It’s also stated up front that the automatons run on music. They use a similar mechanism to old-fashioned music boxes, where a piece of music is written and then modeled with different lengths of musical pins and combs that play the notes when the machine is turned on and moving. Here's an old-fashioned music box mechanism for comparison:

 

 

 

 

 

 

 

 

 

 

 

 

 

 

 

 

The cylinder turns, usually by being cranked and then winding with a spring, and each tiny nub on the cylinder pings a different note on the metal comb, each of which plays a different note. Each automaton, no matter how complex or what it’s doing, is actually a piece of music, and there’s our first hint that we’ve got a Phantom in the works.
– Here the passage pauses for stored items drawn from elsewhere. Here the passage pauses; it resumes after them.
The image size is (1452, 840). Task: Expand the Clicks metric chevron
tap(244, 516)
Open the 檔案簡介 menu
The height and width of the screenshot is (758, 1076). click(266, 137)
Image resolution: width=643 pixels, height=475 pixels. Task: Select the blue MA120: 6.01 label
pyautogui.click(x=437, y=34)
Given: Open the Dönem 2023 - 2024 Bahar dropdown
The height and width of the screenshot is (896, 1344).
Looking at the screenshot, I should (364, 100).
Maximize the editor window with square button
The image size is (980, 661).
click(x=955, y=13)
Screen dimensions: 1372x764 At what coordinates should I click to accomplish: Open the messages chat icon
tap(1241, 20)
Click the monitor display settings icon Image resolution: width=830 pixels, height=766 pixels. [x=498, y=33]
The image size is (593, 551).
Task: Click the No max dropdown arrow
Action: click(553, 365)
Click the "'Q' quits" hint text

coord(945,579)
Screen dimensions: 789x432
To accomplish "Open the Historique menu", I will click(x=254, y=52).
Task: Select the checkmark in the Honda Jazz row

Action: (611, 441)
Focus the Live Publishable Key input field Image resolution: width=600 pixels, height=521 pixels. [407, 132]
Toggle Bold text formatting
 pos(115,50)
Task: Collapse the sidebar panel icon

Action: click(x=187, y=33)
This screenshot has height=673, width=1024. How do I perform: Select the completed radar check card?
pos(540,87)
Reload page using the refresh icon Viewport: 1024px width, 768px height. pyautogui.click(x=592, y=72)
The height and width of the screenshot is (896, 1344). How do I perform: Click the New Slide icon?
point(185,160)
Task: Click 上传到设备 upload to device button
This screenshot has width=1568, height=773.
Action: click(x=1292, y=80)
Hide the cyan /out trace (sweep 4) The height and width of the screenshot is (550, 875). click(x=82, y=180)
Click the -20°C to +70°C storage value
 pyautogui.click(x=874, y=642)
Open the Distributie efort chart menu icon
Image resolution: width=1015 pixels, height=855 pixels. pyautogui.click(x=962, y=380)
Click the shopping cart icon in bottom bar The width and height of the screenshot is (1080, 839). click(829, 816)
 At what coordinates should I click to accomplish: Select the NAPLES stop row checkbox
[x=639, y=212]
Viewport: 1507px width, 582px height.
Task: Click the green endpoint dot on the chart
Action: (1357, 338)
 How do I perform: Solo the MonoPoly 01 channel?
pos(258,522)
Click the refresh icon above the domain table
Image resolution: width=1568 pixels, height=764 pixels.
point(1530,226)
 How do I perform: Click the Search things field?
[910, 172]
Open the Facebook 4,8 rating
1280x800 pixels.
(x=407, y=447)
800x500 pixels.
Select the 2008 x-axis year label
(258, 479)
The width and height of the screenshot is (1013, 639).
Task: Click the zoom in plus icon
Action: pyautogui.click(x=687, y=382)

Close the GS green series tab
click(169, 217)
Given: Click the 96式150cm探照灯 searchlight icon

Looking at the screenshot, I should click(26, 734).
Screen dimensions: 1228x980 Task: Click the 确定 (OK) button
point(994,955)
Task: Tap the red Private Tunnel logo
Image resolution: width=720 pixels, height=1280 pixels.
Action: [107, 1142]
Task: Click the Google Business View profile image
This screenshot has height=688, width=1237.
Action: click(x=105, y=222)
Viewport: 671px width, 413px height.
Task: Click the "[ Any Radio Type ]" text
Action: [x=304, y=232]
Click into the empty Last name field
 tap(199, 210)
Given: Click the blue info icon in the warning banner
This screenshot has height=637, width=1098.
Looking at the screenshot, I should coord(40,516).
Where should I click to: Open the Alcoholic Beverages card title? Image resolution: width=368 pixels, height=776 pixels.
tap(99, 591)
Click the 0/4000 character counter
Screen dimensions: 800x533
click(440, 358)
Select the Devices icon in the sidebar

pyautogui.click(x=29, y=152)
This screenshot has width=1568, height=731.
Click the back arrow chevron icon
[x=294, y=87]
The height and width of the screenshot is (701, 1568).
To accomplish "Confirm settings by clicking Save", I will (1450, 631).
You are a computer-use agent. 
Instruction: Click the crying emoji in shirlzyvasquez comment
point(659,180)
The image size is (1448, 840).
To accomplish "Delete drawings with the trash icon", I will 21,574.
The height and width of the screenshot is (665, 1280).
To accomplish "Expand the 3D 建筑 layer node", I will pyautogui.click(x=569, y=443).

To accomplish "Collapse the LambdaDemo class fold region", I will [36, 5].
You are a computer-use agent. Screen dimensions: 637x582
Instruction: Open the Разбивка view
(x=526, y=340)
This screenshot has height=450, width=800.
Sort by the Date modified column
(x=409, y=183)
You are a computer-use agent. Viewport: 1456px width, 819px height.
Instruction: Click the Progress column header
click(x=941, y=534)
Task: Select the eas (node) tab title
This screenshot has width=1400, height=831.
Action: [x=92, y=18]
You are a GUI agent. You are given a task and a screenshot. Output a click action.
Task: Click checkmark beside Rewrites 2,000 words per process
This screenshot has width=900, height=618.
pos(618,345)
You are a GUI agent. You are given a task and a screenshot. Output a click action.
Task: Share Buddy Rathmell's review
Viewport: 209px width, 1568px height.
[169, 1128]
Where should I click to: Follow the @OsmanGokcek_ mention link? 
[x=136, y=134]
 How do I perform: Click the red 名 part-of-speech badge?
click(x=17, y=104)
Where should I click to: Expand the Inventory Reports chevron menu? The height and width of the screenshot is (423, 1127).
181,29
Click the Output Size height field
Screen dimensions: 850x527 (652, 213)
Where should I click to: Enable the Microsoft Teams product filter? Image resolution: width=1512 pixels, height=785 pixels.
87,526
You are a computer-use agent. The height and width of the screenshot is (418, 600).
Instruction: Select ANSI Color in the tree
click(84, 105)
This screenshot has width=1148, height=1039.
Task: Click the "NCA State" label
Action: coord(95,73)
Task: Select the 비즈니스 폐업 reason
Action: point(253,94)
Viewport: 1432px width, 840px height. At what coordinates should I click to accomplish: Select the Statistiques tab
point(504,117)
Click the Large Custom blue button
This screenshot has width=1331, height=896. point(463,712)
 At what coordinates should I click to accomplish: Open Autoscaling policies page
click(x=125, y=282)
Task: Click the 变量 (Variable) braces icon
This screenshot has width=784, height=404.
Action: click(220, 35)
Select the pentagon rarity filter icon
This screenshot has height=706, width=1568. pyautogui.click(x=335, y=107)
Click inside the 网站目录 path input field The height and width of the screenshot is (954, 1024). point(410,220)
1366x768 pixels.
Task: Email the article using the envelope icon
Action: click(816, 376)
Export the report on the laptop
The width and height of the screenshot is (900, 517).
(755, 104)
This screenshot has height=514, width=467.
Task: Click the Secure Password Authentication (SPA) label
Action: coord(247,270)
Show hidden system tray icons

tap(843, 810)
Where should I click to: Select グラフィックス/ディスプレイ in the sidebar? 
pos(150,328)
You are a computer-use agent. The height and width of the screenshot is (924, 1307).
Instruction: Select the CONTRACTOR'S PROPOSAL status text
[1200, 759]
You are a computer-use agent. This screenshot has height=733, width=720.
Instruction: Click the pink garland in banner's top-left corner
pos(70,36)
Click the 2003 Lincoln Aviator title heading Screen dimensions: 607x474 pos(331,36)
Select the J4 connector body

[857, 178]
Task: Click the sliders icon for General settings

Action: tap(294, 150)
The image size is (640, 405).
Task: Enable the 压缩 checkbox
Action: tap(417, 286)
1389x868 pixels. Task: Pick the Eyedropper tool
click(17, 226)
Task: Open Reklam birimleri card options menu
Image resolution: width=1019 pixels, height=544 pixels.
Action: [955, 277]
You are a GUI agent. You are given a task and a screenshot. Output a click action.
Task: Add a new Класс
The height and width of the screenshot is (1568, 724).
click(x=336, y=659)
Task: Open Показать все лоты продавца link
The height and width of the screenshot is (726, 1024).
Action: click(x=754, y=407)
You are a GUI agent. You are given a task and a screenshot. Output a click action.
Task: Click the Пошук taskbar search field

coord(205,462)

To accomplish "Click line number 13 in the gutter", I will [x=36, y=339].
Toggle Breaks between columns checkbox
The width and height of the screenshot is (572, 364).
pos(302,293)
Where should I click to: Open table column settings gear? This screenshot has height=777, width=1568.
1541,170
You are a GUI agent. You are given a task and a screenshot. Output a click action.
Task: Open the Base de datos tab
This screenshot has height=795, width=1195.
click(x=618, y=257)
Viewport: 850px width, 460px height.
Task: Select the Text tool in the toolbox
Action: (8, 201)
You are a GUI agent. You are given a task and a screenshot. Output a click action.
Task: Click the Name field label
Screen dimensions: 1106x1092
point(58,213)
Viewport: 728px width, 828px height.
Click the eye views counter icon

This game is actually pretty coy about its Phantom influences. Having slogged through the whole thing, I’m pretty comfortable saying that the whole story is influenced by Leroux’s tale, not just the very obvious part (more on that in later chapters). Leroux’s Erik built automatons offscreen, used as shorthand to illustrate his genius and creativity and as a way to cement in the reader’s minds his almost magical skills, and we’ve seen a few callbacks to that idea in later media, from Lloyd Webber’s musicals and their creepy Christine dolls to the 1974 Levitt/Cassidy film’s Phantom literally turning his victims into music-playing automated attractions, but this game goes all out on the idea. Automatons and related sciences are the heart and soul of this game and of its Phantom(s).

 

(By the way, either automatons or automata are both acceptable plurals for automaton in English. The game uses automatons throughout, so this review does, too.)

 

ANYWAY, it’s obvious that there are some mysterious shenanigans going on, what with a city completely infested with musical robots, a reclusive family that appears to have invented them single-handedly but now won’t see anyone and has closed down their factory, and the citizens one by one dying of old age or leaving town. So enter Kate, determined to Get Some Shit Done regardless of how many weird people with indeterminate accents tell her she’s being too serious about it.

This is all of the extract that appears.